R Function 'box::help()' Cannot Generate Help File: "Invalid Argument"

451 Views Asked by At

Motivation

My colleagues and I routinely create ad hoc scripts in R, to perform ETL on proprietary data and generate automated reports for clients. I am attempting to standardize our approach, for the sake of consistency, modularity, and reusability.

In particular, I want to consolidate our most commonly used functions in a central directory, and to access them as if they were functions from a proprietary R package. However, I am quite raw as an R developer, and my teammates are even less experienced in R development. As such, the development of a formal package is unfeasible for the moment.

Approach

Fortunately, the box package, by Stack Overflow's very own Konrad Rudolph, provides (among other modularity) an accessible approach to approximate the behavior of an R package. Unlike the rigorous development process outlined by the RStudio team, box requires only that one create a regular .R file, in a meaningful location, with roxygen2 documentation (#') and explicit @exports:

Writing modules

The module bio/seq, which we have used in the previous section, is implemented in the file bio/seq.r. The file seq.r is, by and large, a normal R source file, which happens to live in a directory named bio.

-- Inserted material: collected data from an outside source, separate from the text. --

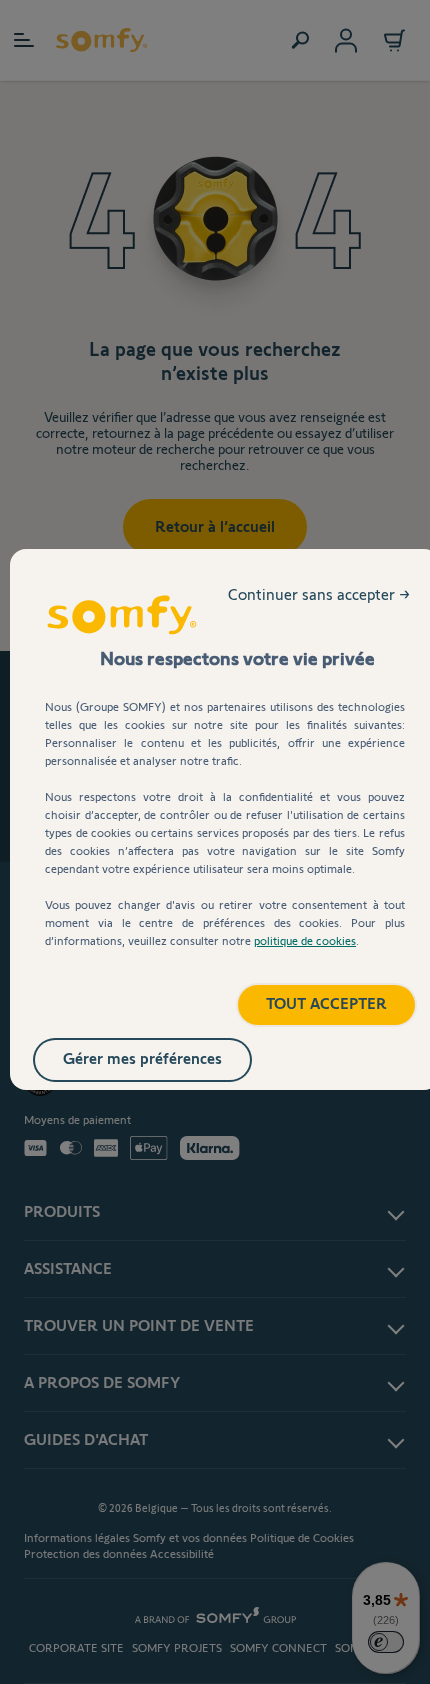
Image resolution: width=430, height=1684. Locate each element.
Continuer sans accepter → (319, 594)
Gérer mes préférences (142, 1058)
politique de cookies (305, 940)
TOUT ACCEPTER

In fact, there are only three things worth mentioning:

  1. Documentation. Functions in the module file can be documented using ‘roxygen2’ syntax. It works the same as for packages. The ‘box’ package parses the
    documentation and makes it available via box::help. Displaying module help requires that ‘roxygen2’ is installed.

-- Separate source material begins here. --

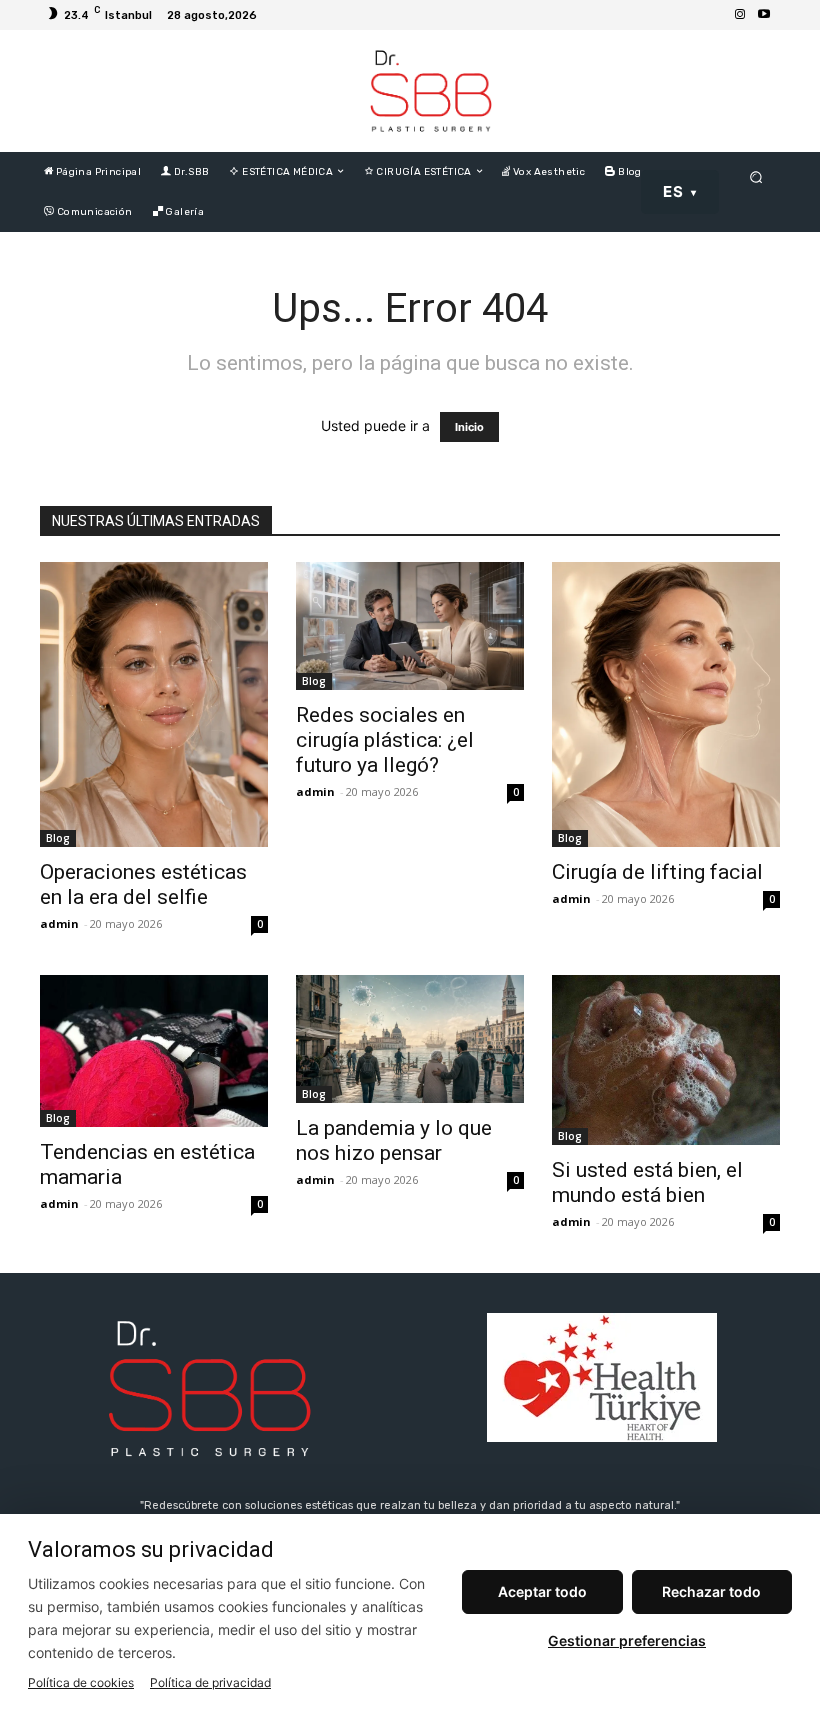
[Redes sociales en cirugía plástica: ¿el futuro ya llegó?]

  2. Export declarations. Similar to packages, modules explicitly need to declare which names they export; they do this using the annotation comment #' @export in front of the name. Again, this works similarly to ‘roxygen2’ (but does not require having that package installed).

At the moment, I am tinkering around with a particular module, as "imported" into a script. While the "import" itself works seamlessly, I cannot seem to access the documentation for my functions.

Code

I am experimenting with box on a Lenovo ThinkPad running Windows 10 Enterprise. I have created a script, aptly titled Script.R, whose location serves as my working directory. My module exists in the relative subdirectory ./Resources/Modules as the humble file time.R, reproduced here:

###########################
## Relative Date Windows ##
###########################

#' @title Past Day of Week
#' @description Determine the date of the given weekday that fell a given number
#'   of weeks before the given date.
#' @param from \code{Date} object. The point of reference, from which we go
#'   backwards. Defaults to current \code{Sys.Date()}.
#' @param back \code{integer}. The number of weeks to go backward from the point
#'   of reference; negative values go forward. Defaults to \code{1}, for last
#'   week. Weeks begin on \code{"Monday"}.
#' @param weekday \code{character}. The weekday within the week targeted by
#'   \code{back}; one of \code{c("Monday", "Tuesday", "Wednesday", "Thursday",
#'   "Friday", "Saturday", "Sunday")}.
#' @export
#' @return The date of the \code{weekday} falling in the week \code{back} weeks
#'   prior to the week in which \code{from} falls. Defaults to \code{"Monday"}.
past_weekday <- function(from = Sys.Date(),
                         back = 1,
                         weekday = c("Monday", "Tuesday", "Wednesday", "Thursday", "Friday", "Saturday", "Sunday")
                         ) {
  cycle <- c("Monday", "Tuesday", "Wednesday", "Thursday", "Friday", "Saturday", "Sunday")
  
  from <- as.Date(from)
  back <- as.integer(back)
  
  weekday_index <- (which(cycle == weekday[1]) - 1) %% 7
  
  from_index <- (which(cycle == "Sunday") + as.POSIXlt(from)$wday - 1) %% 7
  
  weekdate <- as.Date(from) - lubridate::days(from_index) - lubridate::weeks(as.numeric(back)) + lubridate::days(weekday_index)
  
  return(as.Date(weekdate))
}

Observe the roxygen2 documentation, as indicated by the special #' comments and @ tags. The documentation for past_weekday() is of far greater interest to me than the function itself.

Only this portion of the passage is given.